═══ DATASET RECORDS ═══
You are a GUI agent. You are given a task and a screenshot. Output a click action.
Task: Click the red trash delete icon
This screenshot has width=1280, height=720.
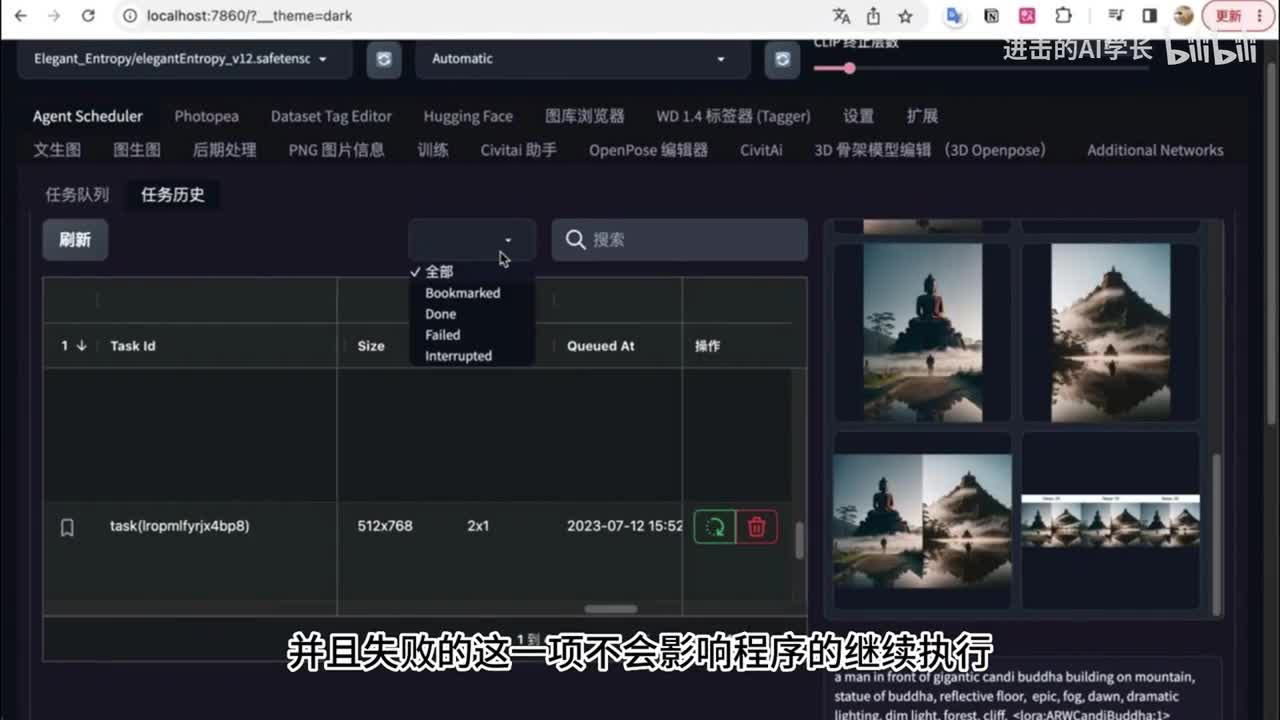pos(757,527)
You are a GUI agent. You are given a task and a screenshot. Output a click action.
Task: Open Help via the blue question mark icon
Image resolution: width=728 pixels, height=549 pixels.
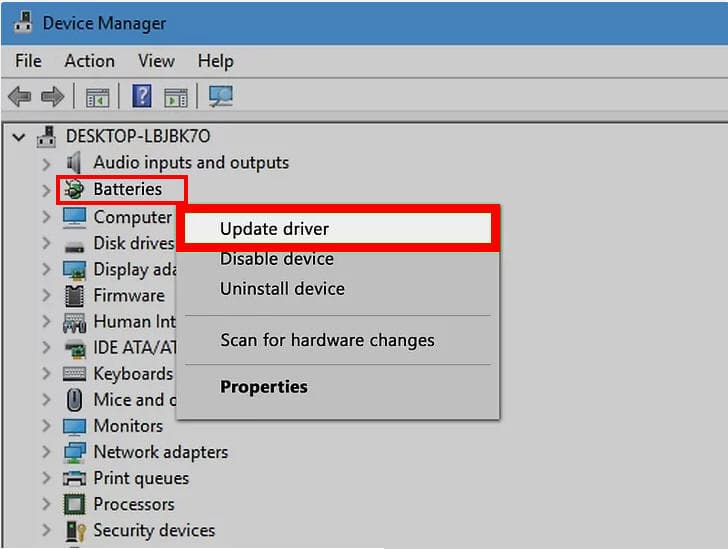[x=142, y=97]
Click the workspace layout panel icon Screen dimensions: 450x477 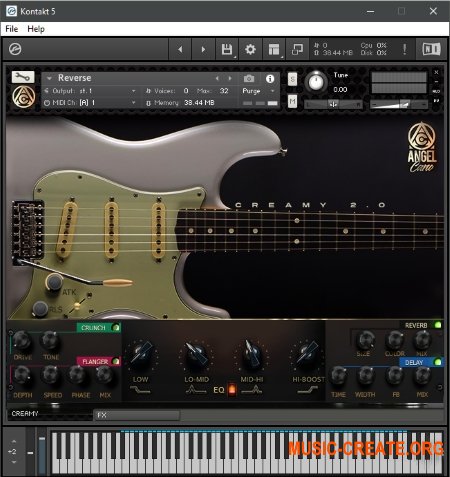(274, 49)
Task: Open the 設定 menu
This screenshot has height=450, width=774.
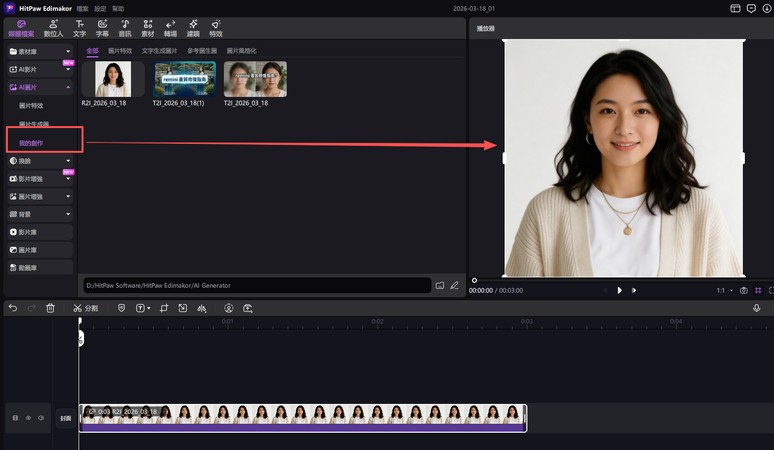Action: click(100, 8)
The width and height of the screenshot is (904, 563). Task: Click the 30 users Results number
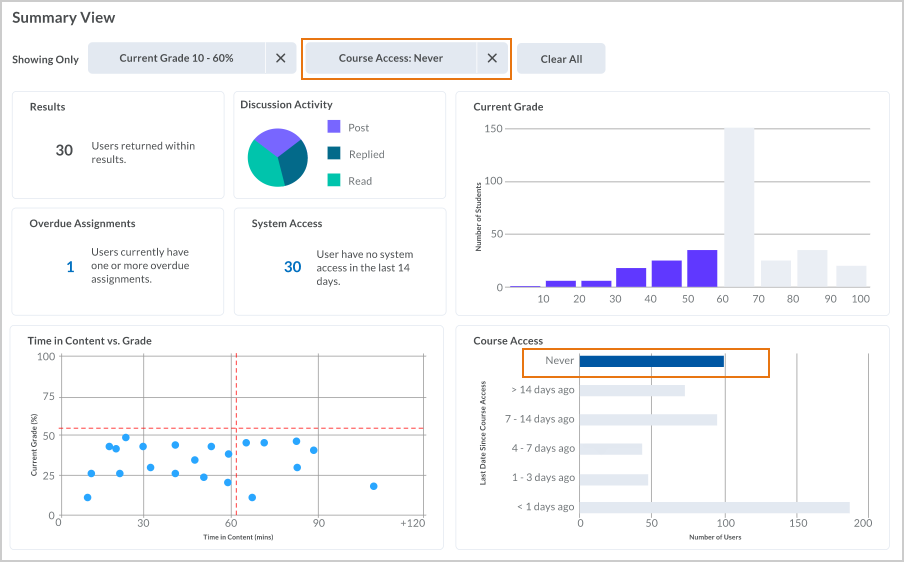click(x=64, y=151)
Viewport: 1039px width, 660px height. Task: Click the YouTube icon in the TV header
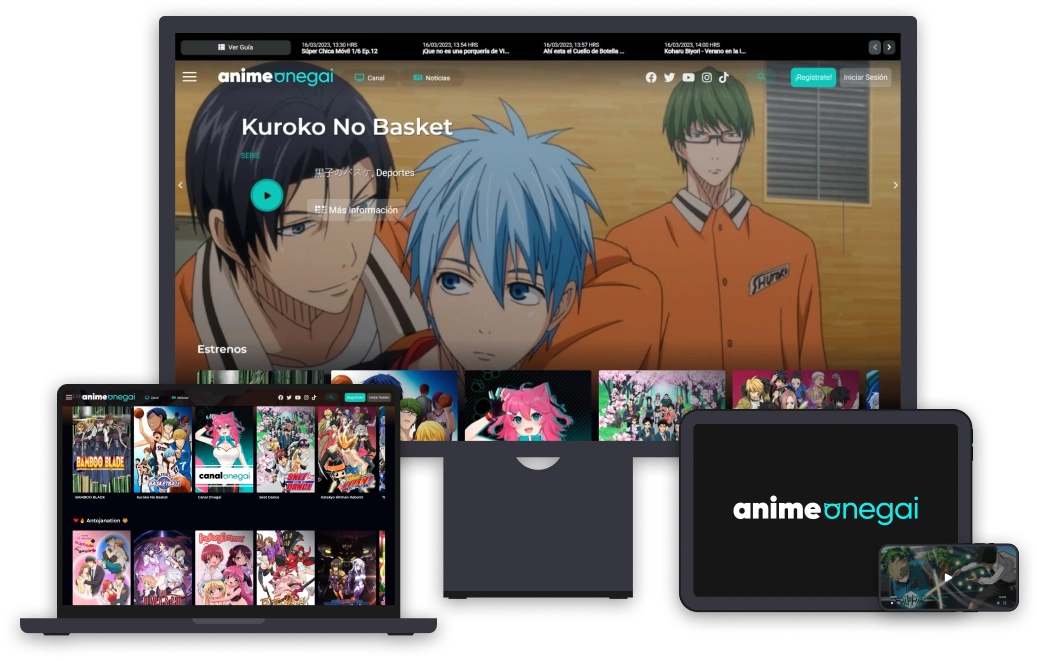[688, 78]
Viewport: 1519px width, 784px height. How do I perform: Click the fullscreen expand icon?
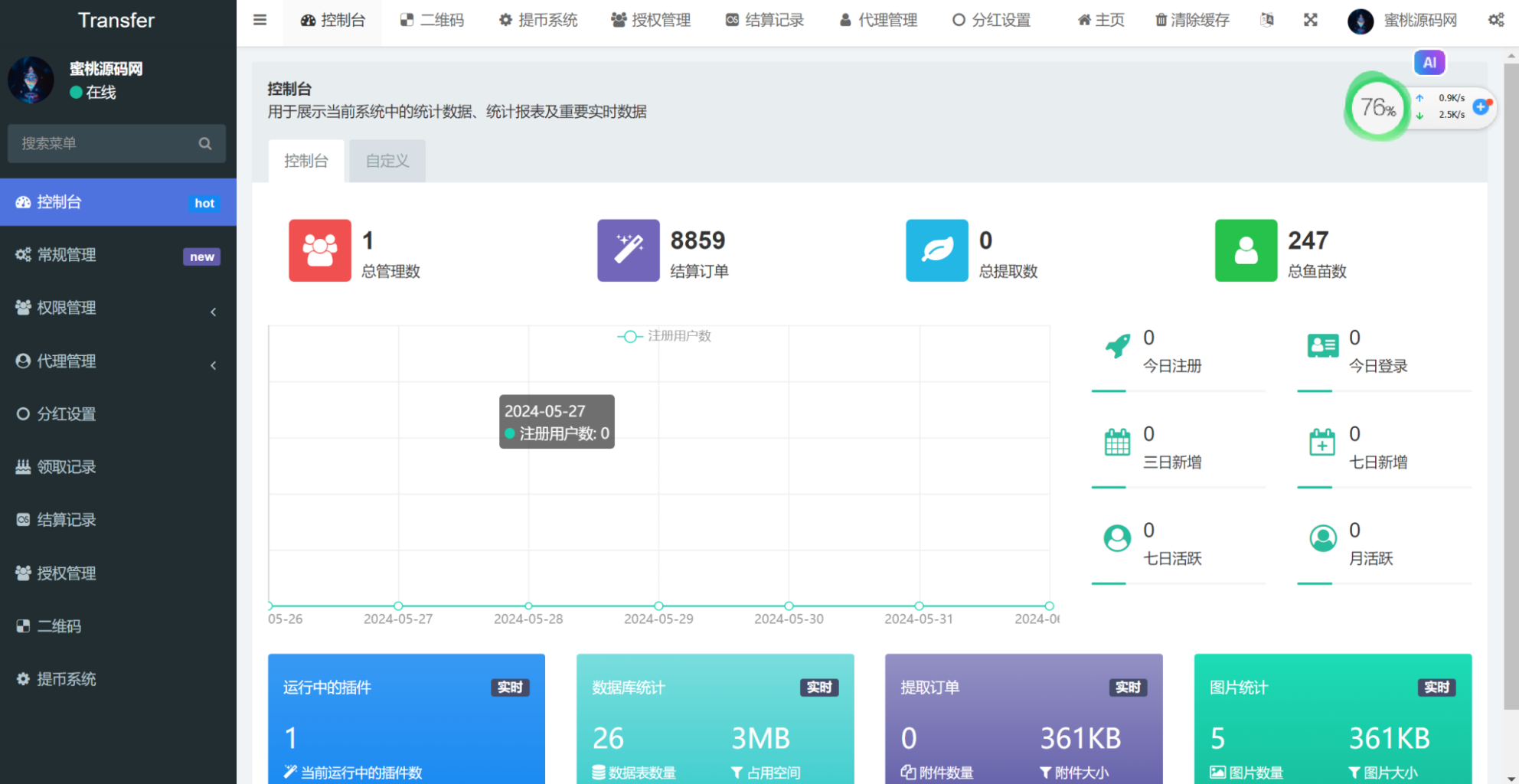1311,20
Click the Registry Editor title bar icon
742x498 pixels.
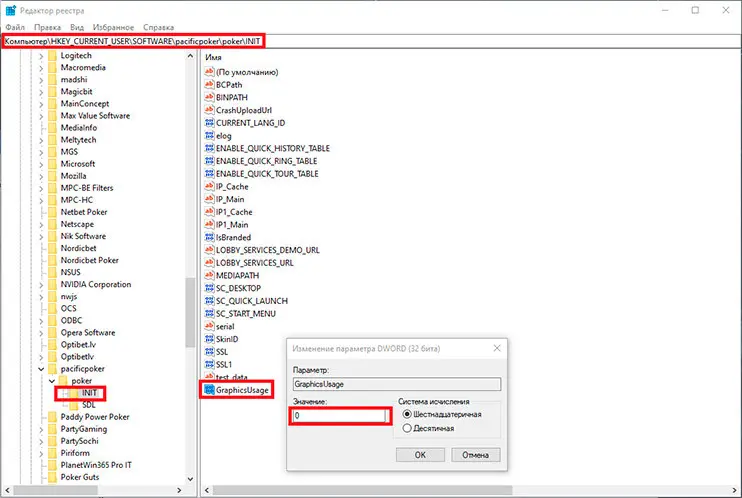pyautogui.click(x=11, y=9)
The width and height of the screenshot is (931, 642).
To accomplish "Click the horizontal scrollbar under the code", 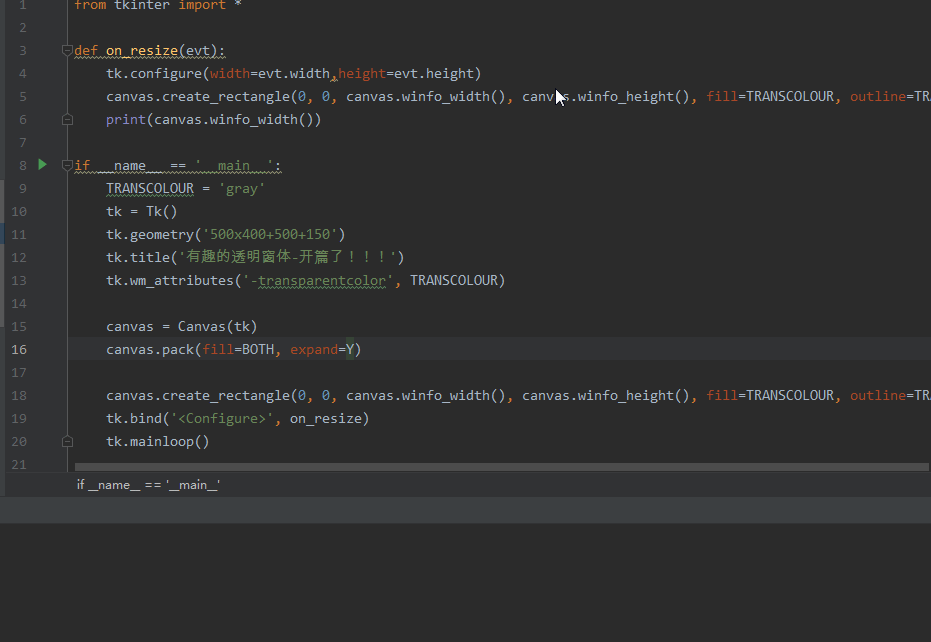I will click(500, 467).
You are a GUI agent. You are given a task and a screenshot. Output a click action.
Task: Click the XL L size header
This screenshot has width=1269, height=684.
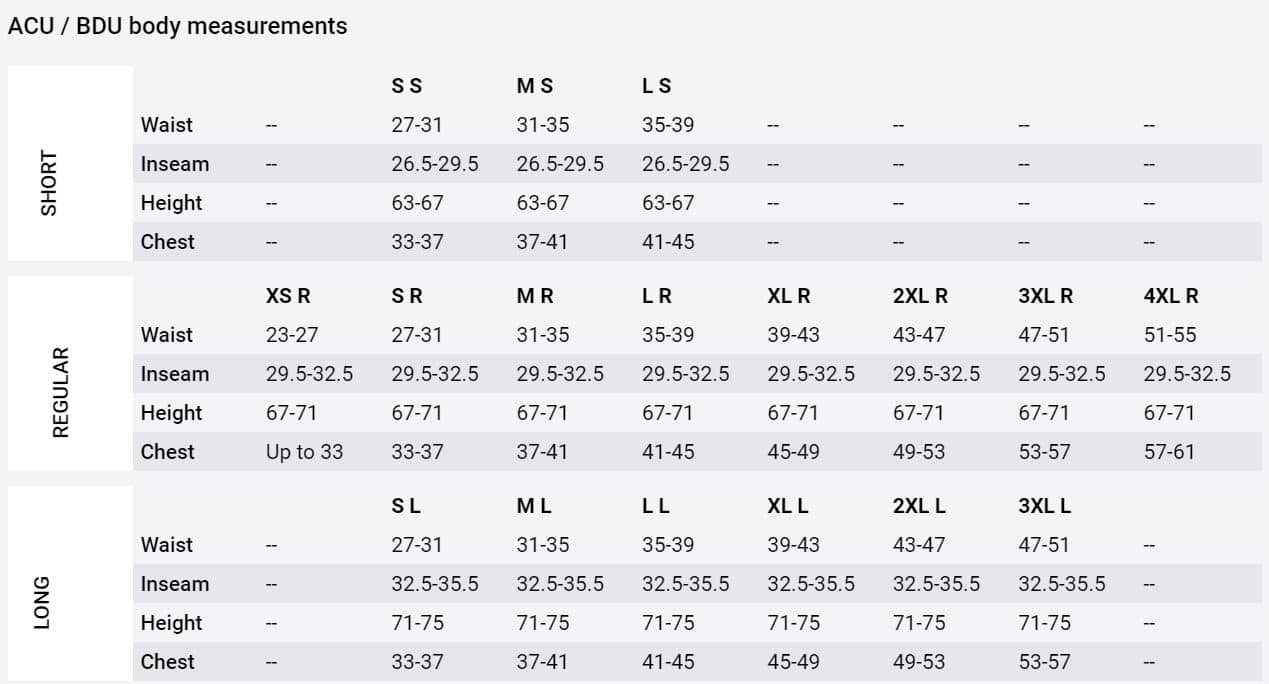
═══
§ **WHAT YOU ARE ASKED TO DO**: Look through the entries and return every line where "Open" appears.

§ **SOLUTION TO THIS EXERCISE**:
Task: Open Help via the blue question mark icon
Task: Open the 設定 menu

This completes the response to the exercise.